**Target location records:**
Begin
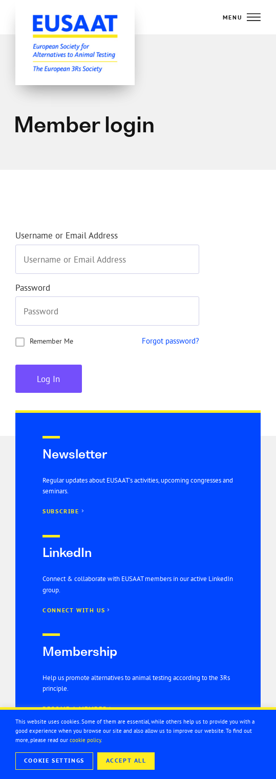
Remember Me (51, 341)
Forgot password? (170, 341)
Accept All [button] (126, 760)
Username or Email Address (66, 235)
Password (32, 288)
End
**SHORT TASK:** Repeat each of the lines above word for word, omitting the picture.

**FULL RESPONSE:**
Remember Me (51, 341)
Forgot password? (170, 341)
Accept All [button] (126, 760)
Username or Email Address (66, 235)
Password (32, 288)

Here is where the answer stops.